● DATA FOR THE TASK
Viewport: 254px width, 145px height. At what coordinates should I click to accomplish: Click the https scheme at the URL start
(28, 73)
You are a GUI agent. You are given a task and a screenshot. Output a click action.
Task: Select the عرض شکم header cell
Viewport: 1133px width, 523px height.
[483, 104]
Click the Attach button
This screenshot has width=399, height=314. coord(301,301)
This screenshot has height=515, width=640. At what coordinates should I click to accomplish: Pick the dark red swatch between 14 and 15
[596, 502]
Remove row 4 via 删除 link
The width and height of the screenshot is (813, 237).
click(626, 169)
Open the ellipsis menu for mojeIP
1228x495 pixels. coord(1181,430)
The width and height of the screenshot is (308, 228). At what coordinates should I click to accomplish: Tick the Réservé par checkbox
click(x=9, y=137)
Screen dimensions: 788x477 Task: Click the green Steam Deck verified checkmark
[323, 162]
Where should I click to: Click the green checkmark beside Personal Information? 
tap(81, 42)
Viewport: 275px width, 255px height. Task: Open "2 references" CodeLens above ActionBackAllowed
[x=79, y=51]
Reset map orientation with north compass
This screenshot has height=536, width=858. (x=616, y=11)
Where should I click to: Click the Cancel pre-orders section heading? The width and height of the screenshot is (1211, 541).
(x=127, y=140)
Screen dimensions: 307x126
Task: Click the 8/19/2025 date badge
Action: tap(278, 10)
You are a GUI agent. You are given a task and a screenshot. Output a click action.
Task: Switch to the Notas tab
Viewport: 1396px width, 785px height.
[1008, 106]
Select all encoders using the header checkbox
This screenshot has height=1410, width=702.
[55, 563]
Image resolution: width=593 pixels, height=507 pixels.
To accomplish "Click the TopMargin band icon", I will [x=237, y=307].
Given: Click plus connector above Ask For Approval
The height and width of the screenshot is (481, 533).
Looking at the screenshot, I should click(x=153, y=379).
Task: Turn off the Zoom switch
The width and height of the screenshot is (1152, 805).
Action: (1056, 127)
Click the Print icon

● WORK REQUEST
Find the word "icon" in the data and copy out each line where it turns up.

● EXERCISE ANSWER
To accomplish "Click the TopMargin band icon", I will [x=237, y=307].
Click the Print icon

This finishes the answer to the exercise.